Work to complete: Every line that holds the word "handle" needs to be copied from the data below.

[Data shown Boundary: Start]

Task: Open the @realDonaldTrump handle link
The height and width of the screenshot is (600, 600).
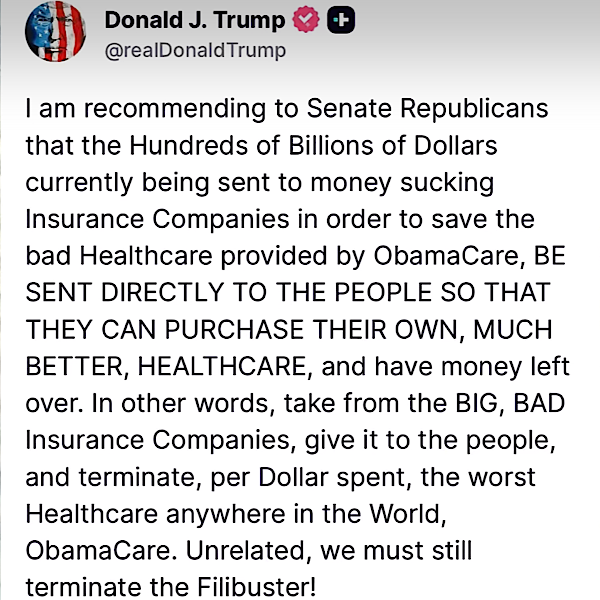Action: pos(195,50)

[Data shown Boundary: End]
[Data shown Boundary: Start]

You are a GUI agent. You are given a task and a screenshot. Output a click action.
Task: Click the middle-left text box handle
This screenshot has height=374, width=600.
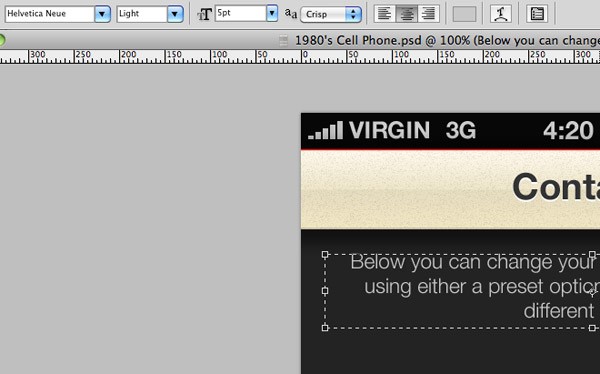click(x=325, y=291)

[Data shown Boundary: End]
[Data shown Boundary: Start]

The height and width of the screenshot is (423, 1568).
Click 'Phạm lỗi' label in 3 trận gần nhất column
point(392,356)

[Data shown Boundary: End]

Response box:
Task: Open the @realDonaldTrump handle link
Task: Click the middle-left text box handle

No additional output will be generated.